TASK OBJECTIVE: Using the listing that follows, filter out every line lacking the string "computer" and return the rest.
--------
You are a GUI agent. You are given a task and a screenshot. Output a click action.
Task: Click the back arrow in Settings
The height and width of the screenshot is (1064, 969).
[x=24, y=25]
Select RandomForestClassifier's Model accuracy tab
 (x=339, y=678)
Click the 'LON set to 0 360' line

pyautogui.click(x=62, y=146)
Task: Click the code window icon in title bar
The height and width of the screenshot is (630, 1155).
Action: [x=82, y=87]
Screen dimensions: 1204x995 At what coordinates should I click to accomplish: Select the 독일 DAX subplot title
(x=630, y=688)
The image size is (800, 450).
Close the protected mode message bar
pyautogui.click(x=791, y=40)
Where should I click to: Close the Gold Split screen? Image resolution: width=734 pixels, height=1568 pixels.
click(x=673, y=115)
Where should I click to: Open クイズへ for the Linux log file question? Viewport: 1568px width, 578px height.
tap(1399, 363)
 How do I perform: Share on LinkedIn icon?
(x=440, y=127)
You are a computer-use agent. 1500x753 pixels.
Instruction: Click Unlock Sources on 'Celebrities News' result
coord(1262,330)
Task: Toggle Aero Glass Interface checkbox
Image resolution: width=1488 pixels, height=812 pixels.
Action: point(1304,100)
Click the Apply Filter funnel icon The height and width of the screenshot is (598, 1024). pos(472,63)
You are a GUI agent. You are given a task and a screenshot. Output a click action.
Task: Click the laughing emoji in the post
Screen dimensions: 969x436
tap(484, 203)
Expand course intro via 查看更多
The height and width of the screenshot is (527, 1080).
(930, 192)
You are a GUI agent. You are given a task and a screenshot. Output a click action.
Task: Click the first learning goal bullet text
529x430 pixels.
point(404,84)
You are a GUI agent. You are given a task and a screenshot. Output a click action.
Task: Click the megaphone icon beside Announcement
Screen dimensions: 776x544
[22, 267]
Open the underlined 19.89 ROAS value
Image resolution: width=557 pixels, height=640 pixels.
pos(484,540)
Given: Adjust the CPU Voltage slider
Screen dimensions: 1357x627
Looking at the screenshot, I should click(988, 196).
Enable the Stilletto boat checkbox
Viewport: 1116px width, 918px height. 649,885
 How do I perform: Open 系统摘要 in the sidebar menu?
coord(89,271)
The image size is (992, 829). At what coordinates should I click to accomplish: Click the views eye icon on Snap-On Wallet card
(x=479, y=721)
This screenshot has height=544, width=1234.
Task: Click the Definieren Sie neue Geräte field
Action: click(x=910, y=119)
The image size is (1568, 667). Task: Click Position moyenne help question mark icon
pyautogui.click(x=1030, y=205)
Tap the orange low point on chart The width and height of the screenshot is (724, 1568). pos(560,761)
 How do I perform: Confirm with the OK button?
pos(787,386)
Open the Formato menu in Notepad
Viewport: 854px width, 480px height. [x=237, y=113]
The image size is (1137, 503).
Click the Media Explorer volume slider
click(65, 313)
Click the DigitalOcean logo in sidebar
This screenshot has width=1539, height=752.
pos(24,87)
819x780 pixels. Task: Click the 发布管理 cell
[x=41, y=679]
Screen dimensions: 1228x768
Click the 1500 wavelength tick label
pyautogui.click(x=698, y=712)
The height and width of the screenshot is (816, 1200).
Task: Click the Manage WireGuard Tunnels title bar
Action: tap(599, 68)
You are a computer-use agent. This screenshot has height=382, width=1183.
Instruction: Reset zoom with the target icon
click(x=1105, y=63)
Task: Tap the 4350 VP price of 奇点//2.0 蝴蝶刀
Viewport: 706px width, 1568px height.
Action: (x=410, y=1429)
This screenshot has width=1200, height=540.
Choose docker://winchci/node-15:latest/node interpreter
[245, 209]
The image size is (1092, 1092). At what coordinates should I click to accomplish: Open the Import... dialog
--------
RESULT OF THE TASK:
You are a computer-use agent. 1500x753 pixels.
You are a computer-use agent. This screenshot has height=382, width=1183.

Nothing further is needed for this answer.